Individual income taxes came in at $540.6 million, or up 3.6 percent. Sales taxes in total were up 3 percent, or $818.5 million. Local sales tax distribution was off by  -5.1 percent but state net sales taxes were up 2.4 percent, or a total of $454.9 million for the month.
Motor fuel taxes were encouraging as well.  Total collections were up $16.1 million, or 24.8 percent, with fuel sales taxes increasing $12.6 million, or 47.2 percent, and excise taxes up 9.2 percent, or $3.5 million.
Corporate income taxes had a good month, up $5.5 million, or 40.2 percent, but tobacco tax collections were off $3.2 million, or -26 percent.
Alcohol tax collections were down slightly at -1 percent.
So, fiscal year 2011 is off to a good start. Maybe the state has turned a corner ever so slightly as the unemployment rate also improved slightly this past month.

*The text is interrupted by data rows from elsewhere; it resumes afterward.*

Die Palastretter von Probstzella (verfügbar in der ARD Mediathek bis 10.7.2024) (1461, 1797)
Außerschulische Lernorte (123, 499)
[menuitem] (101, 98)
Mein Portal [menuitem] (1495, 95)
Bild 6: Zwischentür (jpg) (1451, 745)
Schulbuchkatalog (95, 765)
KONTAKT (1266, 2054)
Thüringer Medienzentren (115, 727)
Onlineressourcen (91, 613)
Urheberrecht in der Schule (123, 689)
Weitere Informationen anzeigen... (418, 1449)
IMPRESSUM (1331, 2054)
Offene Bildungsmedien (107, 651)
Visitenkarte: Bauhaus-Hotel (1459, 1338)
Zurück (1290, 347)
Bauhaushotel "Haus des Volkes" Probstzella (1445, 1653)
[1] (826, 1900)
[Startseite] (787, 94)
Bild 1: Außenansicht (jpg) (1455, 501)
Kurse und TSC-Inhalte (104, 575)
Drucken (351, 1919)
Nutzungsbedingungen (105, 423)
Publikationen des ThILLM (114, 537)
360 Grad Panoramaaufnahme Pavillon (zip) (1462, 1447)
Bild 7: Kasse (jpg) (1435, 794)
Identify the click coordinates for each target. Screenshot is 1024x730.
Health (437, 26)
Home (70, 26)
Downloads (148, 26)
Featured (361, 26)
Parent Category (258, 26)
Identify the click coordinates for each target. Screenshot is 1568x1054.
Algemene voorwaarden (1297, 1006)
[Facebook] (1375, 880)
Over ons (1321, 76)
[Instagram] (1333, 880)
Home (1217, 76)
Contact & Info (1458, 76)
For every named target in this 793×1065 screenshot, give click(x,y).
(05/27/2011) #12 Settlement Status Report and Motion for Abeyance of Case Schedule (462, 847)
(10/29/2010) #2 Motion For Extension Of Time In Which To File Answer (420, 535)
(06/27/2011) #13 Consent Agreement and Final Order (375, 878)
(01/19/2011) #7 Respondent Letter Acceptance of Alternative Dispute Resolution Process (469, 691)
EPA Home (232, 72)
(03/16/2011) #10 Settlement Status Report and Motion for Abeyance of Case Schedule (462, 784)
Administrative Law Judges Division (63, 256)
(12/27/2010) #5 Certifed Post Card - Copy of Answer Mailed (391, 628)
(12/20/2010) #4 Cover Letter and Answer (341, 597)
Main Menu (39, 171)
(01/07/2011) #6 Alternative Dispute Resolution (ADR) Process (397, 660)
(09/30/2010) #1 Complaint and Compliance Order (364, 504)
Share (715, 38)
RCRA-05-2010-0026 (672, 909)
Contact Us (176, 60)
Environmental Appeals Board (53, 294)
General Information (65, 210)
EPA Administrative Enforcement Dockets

Georgia’s $17.8 billion budget only needs another $16.8 billion in the next 11 months to make budget.

Lottery revenues 
and the HOPE Scholarship
Much has been written in the press recently concerning the lottery funded HOPE Scholarship and legislative committees are beginning to consider the fact that lottery funding is essentially flat and the costs of lottery funded programs including the HOPE scholarship is growing. While there is a robust reserve approaching $1 billion, the deficit will increase dramatically over the next few years, according to the Georgia Student Finance Commission.
Over the next weeks, this column will examine these issues as well — considering the operation of the lottery and the entire range of programs funded by the lottery. It is important, though, to understand the entirety of the lottery expenditures before considering reducing HOPE or making any changes. Additionally, understanding what the standards are for each program is revealing as well.
There are about 2.8 percent of other scholarships including Engineering, GMC, Accel and the College Opportunity Grant in addition to the 1 percent Student Finance gets for the administering of HOPE.
So the HOPE Scholarship only accounts for half of the Lottery expenditures. Shouldn’t we evaluate all lottery funded programs the way we are evaluating the HOPE Scholarship?